- Born: USA
- Education: University of Michigan
- Notable work: Promoter of Essmart

= Diana Jue =

American female activist

Diana Jue-Rajasingh (born Diana Jue) is an American female activist who is promoting life-improving technologies in South India. She has established the Essmart network in association with Jackie Stenson, whom she met while at MIT, to disseminate technology innovations which are largely unknown in the rural areas of India and China. Through this network of community initiatives she and her friend created distribution channels. In 2015, Forbes named Jue-Rajasingh as "one of Forbes' 30 under 30." In 2016, Jue-Rajasingh entered the Strategy doctoral program at the University of Michigan Ross School of Business.

== Biography==
Jue-Rajasingh initial years were spent in Los Angeles. She did her under graduation and graduation studies at the Massachusetts Institute of Technology with a master's degree in Urban Studies and Planning with specific thesis research work in rural South India. This was done before she worked for Essmart.

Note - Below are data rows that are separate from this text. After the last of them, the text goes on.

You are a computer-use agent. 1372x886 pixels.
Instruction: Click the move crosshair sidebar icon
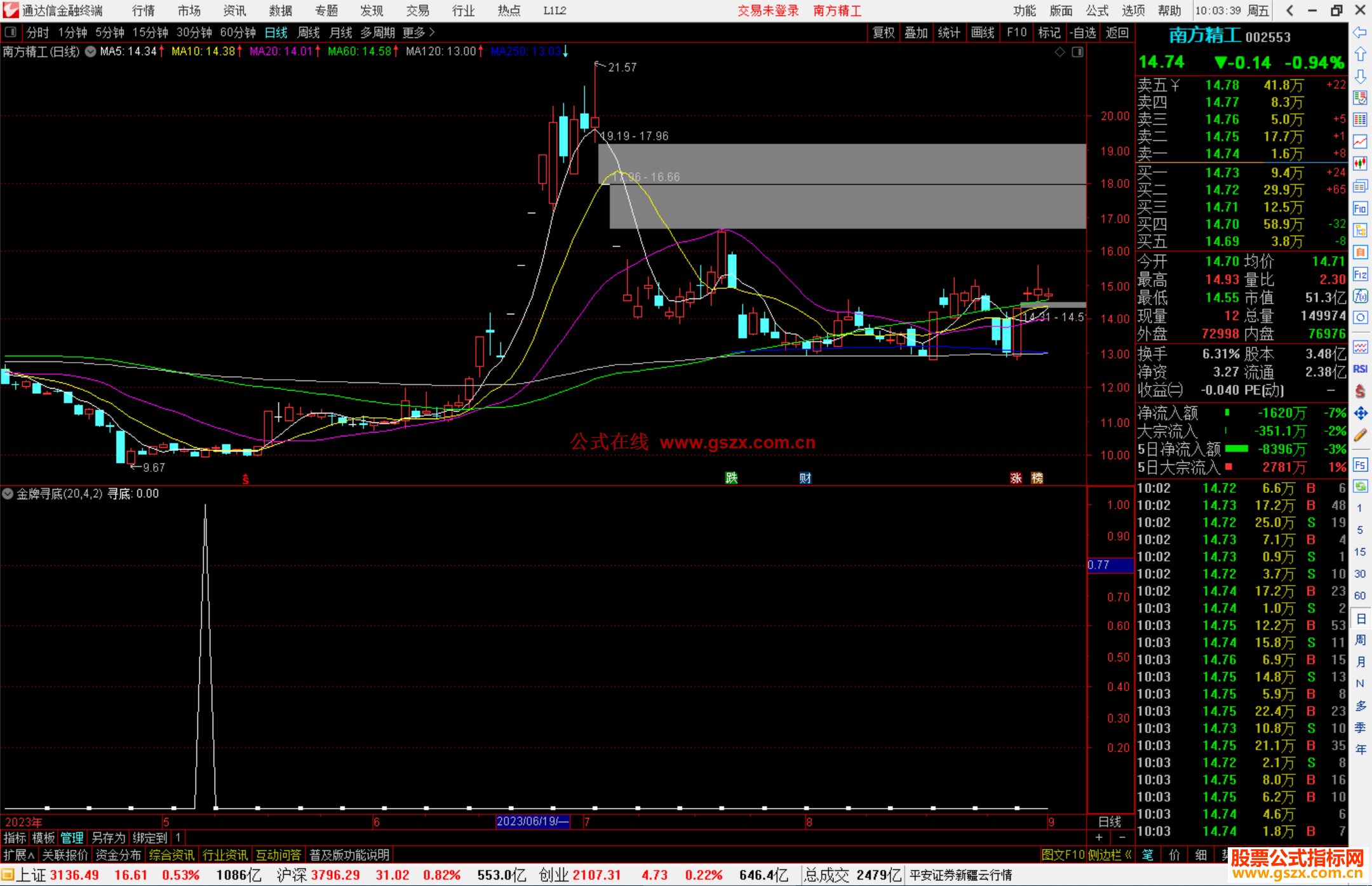click(x=1360, y=413)
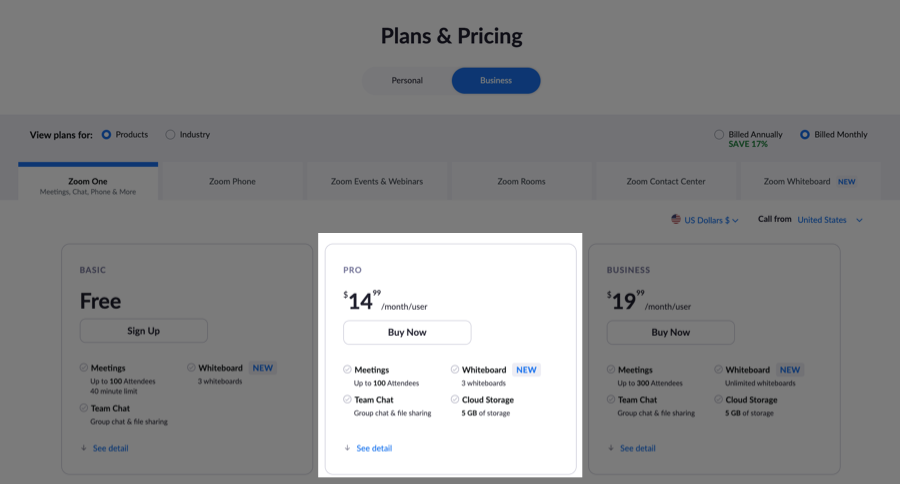The width and height of the screenshot is (900, 484).
Task: Switch to the Zoom Phone tab
Action: [x=232, y=181]
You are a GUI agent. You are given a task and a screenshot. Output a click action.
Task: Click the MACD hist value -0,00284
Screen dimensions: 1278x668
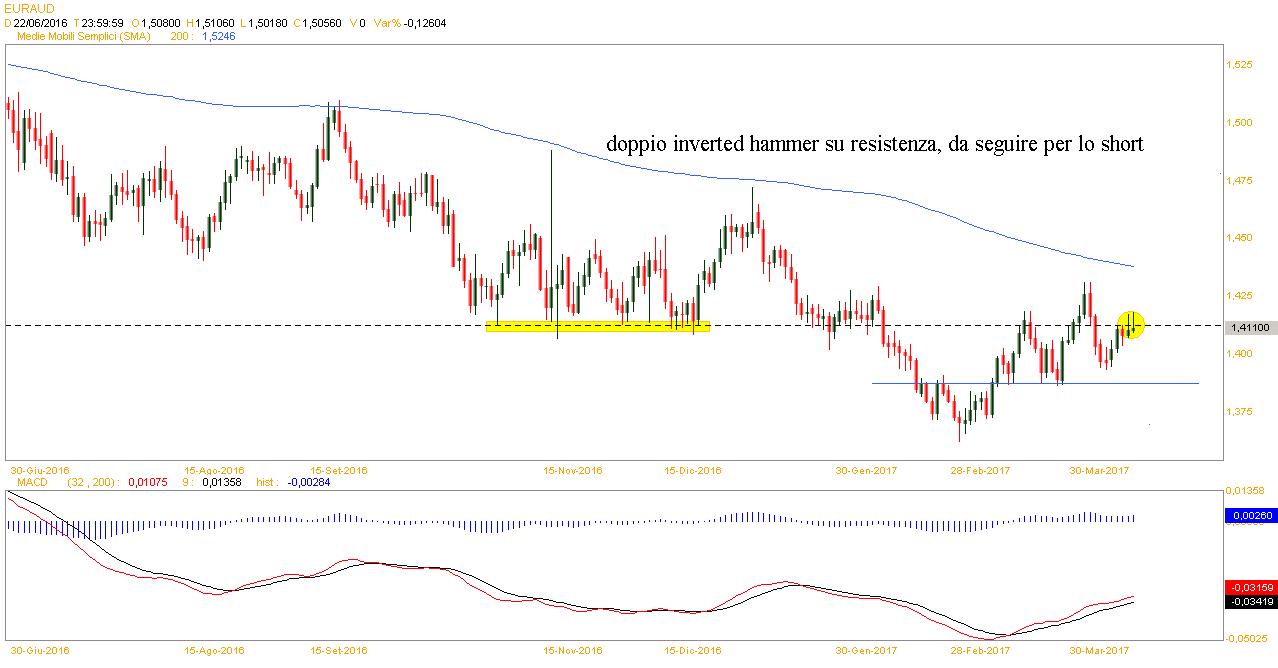point(309,482)
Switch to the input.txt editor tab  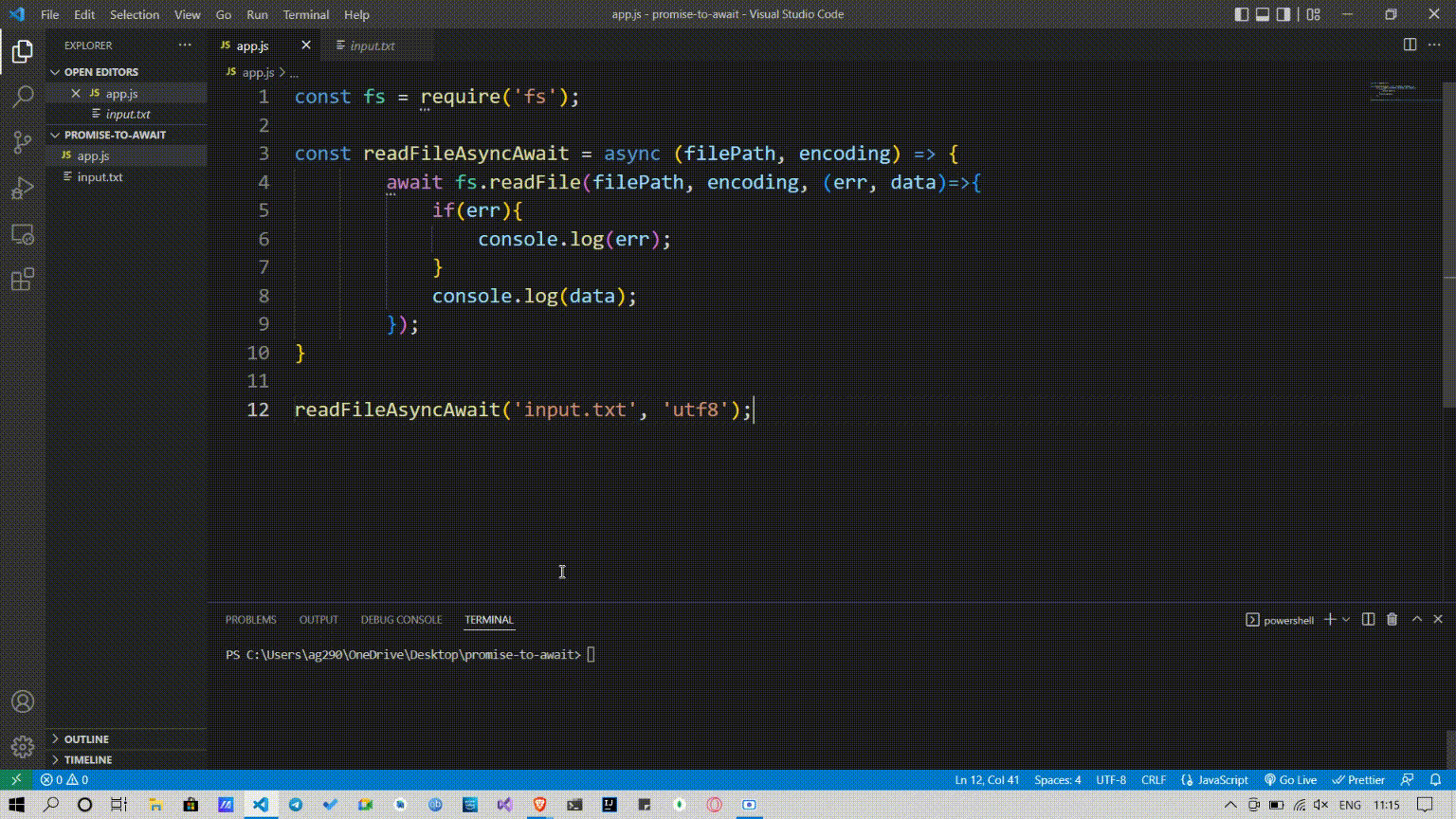click(x=372, y=45)
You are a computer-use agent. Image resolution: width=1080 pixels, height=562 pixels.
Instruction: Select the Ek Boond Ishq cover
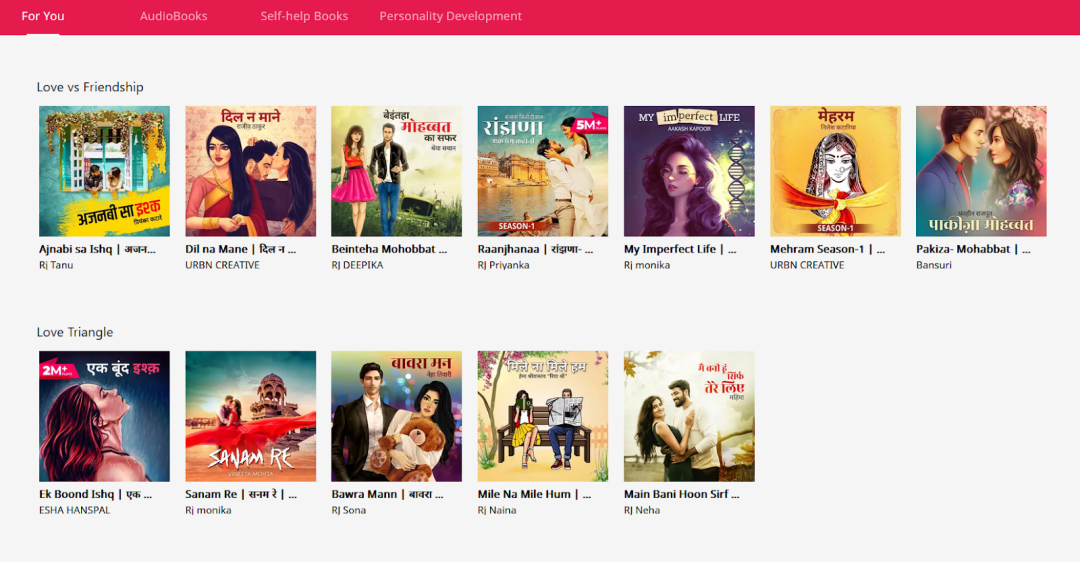point(104,416)
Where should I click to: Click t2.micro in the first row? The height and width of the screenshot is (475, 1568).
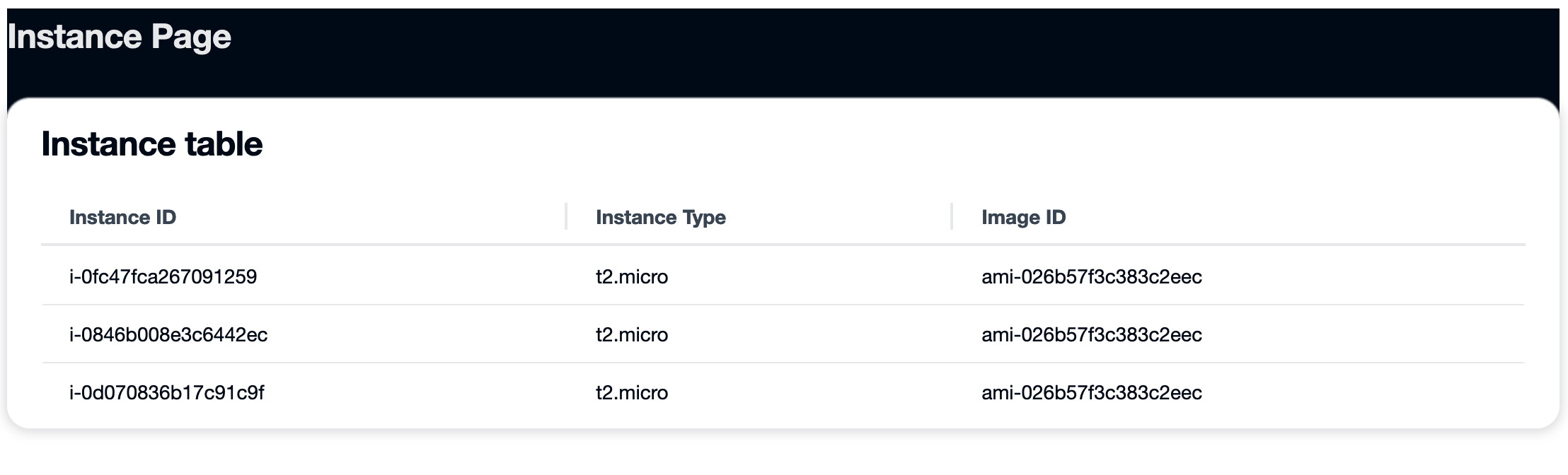click(x=631, y=276)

After her college studies she toured South Asia and China. This made her realise that most people of rural areas with low income did not use any innovative technologies in their daily life. She and her friend Jackie Stenson who had made a similar tour of Sub-Saharan Africa same to the same conclusion that social-impact technology should be made available to the rural poor. This prompted them to establish, in 2012, the "Essmart Global, ‘a world distribution company for a catalogue of life-improving goods"

Initially shop-owners in South India were skeptical about the products Jue-Rajasingh and her partner wanted to market through their outlets. They convinced them by arguing that no Chinese manufacturer had approached them to sell their product. Essmart now operates from Bangalore and in Tamil Nadu and Karnataka village shops sell Essmart's products in India, which were unknown to the rural people. Some of the products marketed by Essmart art are solar lantern, water filters, rechargeable batteries, cooking stove to minimize smoke, and use of fuel.

Her articles have been featured on blogs of USAID's Frontiers in Development, MIT Entrepreneurship Review, and Stanford Social Innovation Review.

==Awards==
Jue-Rajasingh is recipient of many awards notable of which are the Fulbright-Nehru Research Fellowship and several awards by MIT to promote her research and Essmart. In 2014 she was awarded the Cartier Women's Initiative for the Asia-Pacific region.